Virtual reality has kind of come and gone over the last few decades, and it has only recently been practical. Now, video games and various computer programs are starting to use VR in cool and exciting ways. However, not a lot of people understand how VR really works. They may “get” the concept and enjoy the experience, but there is a lot of science wizardry going on behind the scenes that we want to take a closer look at.
VR Tricks Your Brain
Because you aren’t in 3-dimentional world when you put on a VR headset, the technology has to trick your brain into thinking that you are. There are a couple ways that it does that, the first of which is stereoscopic display. This is the combination of two separate images. These images come from different angles, and when put together they create an illusion that there is depth. Every scene is rendered with multiple angles to make it look like you are seeing something that is in the physical world instead of displayed on screen. A different angle is shown through each of the two screens on the VR glasses, and when your eyes try to combine the images, it puts them together as a set of 3-dimensional shapes.
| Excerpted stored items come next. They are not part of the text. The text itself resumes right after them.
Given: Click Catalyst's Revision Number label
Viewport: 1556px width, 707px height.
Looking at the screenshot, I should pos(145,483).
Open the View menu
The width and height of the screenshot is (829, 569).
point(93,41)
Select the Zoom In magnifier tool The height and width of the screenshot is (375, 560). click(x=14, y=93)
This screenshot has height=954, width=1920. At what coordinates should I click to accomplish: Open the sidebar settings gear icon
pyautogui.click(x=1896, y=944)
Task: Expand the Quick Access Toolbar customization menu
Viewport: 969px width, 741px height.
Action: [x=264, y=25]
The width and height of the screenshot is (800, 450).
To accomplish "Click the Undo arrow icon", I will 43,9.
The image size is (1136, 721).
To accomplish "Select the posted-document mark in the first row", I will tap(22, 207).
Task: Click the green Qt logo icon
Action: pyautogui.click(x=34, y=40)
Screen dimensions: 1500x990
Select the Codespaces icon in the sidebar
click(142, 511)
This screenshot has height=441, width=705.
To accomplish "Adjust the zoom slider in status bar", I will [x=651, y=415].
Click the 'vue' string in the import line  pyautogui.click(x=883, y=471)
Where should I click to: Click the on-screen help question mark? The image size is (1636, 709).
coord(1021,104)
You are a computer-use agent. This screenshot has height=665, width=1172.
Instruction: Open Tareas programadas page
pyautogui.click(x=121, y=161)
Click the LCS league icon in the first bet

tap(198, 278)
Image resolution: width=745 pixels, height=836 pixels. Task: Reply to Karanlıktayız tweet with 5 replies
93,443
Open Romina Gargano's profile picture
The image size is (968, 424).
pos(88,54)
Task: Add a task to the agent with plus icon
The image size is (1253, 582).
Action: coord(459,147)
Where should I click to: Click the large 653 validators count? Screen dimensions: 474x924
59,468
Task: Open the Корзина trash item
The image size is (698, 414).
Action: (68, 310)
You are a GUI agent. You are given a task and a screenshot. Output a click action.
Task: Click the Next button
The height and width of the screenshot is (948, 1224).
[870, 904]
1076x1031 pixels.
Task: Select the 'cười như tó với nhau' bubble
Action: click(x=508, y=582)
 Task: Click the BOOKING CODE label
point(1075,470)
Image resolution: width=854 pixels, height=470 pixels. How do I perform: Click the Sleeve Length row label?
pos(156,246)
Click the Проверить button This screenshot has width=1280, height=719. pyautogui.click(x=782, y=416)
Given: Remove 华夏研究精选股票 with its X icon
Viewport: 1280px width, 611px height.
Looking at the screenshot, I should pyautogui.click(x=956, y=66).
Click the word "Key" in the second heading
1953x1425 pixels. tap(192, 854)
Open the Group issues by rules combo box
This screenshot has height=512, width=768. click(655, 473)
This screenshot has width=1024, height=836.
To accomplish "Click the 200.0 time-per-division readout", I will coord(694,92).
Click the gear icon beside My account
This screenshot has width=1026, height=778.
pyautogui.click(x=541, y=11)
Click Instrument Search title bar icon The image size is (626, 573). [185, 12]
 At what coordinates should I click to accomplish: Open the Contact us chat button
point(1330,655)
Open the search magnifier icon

VR also employs a technique known as parallax view. This is the method of moving far objects at a slower pace than near objects. By moving different objects at different speeds, the ones that are supposed to be farther away really do seem like they exist in a 3-dimensional world.
Keeping up with Your Eyes
Your eyes are great at figuring out when they are being tricked and at picking out inconsistencies. If the images the VR device is producing run too slowly (too few frames per second, to be more precise), then you will lose the illusion that you are in another world. Your eyes will notice the slow framerate and the virtual experience won’t really work. So, anything that is pumped through he VR device needs to be able to maintain a smooth framerate.
That means that there are going to be some graphical limitations for many games, and their engines must be powerful enough to handle numerous complex computations very quickly to keep up with what the VR device creates.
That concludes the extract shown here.